Na última tarde do ano, chuvosa, as ruas do Rio pareciam mais inseguras do que normalmente aparentam ser. Há, normalmente, no olhar do carioca, aquela paz que a Cidade Maravilhosa traduz como o seu principal estado de espírito. Mas, na véspera de 2007, a nuvem que escondeu o sol do verão declarado, aguardado, sonhado por milhões de brasileiros, estrangeiros e turistas, guardou também a tranqüilidade que se esperava no início do ano ímpar que chega.
Não é de se estranhar: Vinte mortos e outro tanto de feridos, vítimas de uma seqüência de ataques vís, patrocinada por donos dos morros, das bocas - e de alguns endereços elegantes também -, isso é de deixar ressabiado qualquer cidadão, de Paris a Bagdá. Quanto mais do Rio de Janeiro.
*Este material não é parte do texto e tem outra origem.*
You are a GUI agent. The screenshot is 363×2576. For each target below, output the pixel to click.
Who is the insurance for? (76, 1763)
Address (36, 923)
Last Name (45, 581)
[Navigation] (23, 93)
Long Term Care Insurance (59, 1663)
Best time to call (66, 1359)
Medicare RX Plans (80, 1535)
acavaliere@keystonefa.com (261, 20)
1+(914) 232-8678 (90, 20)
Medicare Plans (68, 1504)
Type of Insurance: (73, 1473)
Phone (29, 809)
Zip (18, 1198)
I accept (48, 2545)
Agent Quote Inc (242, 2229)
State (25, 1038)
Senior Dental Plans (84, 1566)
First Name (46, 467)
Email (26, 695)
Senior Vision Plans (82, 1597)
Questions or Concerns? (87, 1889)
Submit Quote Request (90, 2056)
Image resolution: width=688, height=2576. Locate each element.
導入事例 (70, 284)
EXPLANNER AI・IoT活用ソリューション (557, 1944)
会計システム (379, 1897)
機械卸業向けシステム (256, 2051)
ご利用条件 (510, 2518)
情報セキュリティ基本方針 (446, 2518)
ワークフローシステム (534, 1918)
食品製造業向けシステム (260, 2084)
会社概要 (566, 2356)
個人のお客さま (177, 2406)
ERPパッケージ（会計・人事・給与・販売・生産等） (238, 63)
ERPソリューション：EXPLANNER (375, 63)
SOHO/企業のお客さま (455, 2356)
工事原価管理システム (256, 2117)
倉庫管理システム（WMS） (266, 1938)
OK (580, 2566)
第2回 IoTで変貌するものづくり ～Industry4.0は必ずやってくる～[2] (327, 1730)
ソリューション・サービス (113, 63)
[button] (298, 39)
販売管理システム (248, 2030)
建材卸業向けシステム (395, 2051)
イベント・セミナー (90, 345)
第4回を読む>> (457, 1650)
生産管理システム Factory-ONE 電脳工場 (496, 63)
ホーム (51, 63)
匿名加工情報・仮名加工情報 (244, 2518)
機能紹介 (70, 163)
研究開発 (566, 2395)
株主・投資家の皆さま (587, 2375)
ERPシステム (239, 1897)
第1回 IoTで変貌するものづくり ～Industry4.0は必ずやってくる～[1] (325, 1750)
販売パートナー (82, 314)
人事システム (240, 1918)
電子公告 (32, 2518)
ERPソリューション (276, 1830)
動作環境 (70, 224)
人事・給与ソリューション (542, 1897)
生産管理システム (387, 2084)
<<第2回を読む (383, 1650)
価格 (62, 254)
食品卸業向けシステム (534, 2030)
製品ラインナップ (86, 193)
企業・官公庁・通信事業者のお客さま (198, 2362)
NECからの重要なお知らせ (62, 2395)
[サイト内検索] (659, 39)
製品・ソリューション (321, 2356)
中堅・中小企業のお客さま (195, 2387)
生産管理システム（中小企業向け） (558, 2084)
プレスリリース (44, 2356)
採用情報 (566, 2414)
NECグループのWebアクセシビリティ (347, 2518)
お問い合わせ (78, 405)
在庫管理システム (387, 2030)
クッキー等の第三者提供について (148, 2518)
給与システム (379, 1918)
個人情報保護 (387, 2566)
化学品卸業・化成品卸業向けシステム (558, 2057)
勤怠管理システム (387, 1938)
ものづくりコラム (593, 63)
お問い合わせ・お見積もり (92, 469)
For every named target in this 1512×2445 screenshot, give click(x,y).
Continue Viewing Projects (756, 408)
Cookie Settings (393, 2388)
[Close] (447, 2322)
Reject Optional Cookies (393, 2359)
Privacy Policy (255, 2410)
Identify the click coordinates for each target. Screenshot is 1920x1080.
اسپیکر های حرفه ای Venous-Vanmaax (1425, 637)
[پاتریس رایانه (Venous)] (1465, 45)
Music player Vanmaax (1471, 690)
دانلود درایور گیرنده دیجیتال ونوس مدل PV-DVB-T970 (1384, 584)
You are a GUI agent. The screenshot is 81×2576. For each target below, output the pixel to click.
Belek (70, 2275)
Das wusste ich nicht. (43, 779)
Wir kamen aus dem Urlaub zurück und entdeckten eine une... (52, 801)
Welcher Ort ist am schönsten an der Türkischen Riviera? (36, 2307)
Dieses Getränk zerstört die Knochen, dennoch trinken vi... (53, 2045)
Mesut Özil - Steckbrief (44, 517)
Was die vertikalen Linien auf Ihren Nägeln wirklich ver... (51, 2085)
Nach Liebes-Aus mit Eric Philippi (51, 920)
O ano, no campo econômico, começa com a bujarrona estufada, seja de otimismo com alguma (importante) mudança no sistema, para os otimistas que sonham ainda com a Reforma Agrária, Urbana e tantas outras metas idílicas, ou - no caso dos banqueiros - da mais pura felicidade por nunca, na história da agiotagem no país, terem faturado tanto. De um jeito, ou de outro, 2007 surge como um tempo de redenção para um país aflito pela pasmaceira, entorpecido por tamanhas promessas, tantas delas irrealizáveis.
Na área social, as mezenas também se enchem com a lufada de esperança somente possível com três pratos de comida por dia, algum estudo para as crianças e uma miséria no bolso. Esse é o Eldorado daqueles abandonados à própria sorte, nos cantos longínquos de Brasil, lembrados somente na hora do voto, que não faz muito tempo. Eles têm um reveillon, apesar das incertezas da vida, mais calmo do que leblonianos, ipanemenses e outros tantos moradores da classe média carioca.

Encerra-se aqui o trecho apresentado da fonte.